Items from a data source:
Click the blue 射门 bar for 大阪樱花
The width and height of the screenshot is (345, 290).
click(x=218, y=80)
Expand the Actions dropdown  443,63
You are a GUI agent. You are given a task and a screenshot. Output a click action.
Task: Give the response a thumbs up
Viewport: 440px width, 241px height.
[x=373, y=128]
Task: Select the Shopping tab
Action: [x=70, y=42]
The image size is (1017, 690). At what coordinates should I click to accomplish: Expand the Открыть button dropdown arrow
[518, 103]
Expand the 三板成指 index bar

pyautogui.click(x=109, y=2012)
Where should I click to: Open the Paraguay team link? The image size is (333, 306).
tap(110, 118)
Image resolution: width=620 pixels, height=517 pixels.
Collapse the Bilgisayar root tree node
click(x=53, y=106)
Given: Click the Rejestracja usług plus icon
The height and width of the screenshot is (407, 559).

## ABOUT THIS TASK
Beginning at the line that holds "Task: Give the response a thumbs up", copy every line through the end of the entries exactly as given, and only those lines.

## ANSWER SPACE
Task: Give the response a thumbs up
Viewport: 440px width, 241px height.
[x=373, y=128]
Task: Select the Shopping tab
Action: [x=70, y=42]
The image size is (1017, 690). At what coordinates should I click to accomplish: Expand the Открыть button dropdown arrow
[518, 103]
Expand the 三板成指 index bar

pyautogui.click(x=109, y=2012)
Where should I click to: Open the Paraguay team link? The image size is (333, 306).
tap(110, 118)
Image resolution: width=620 pixels, height=517 pixels.
Collapse the Bilgisayar root tree node
click(x=53, y=106)
Given: Click the Rejestracja usług plus icon
The height and width of the screenshot is (407, 559).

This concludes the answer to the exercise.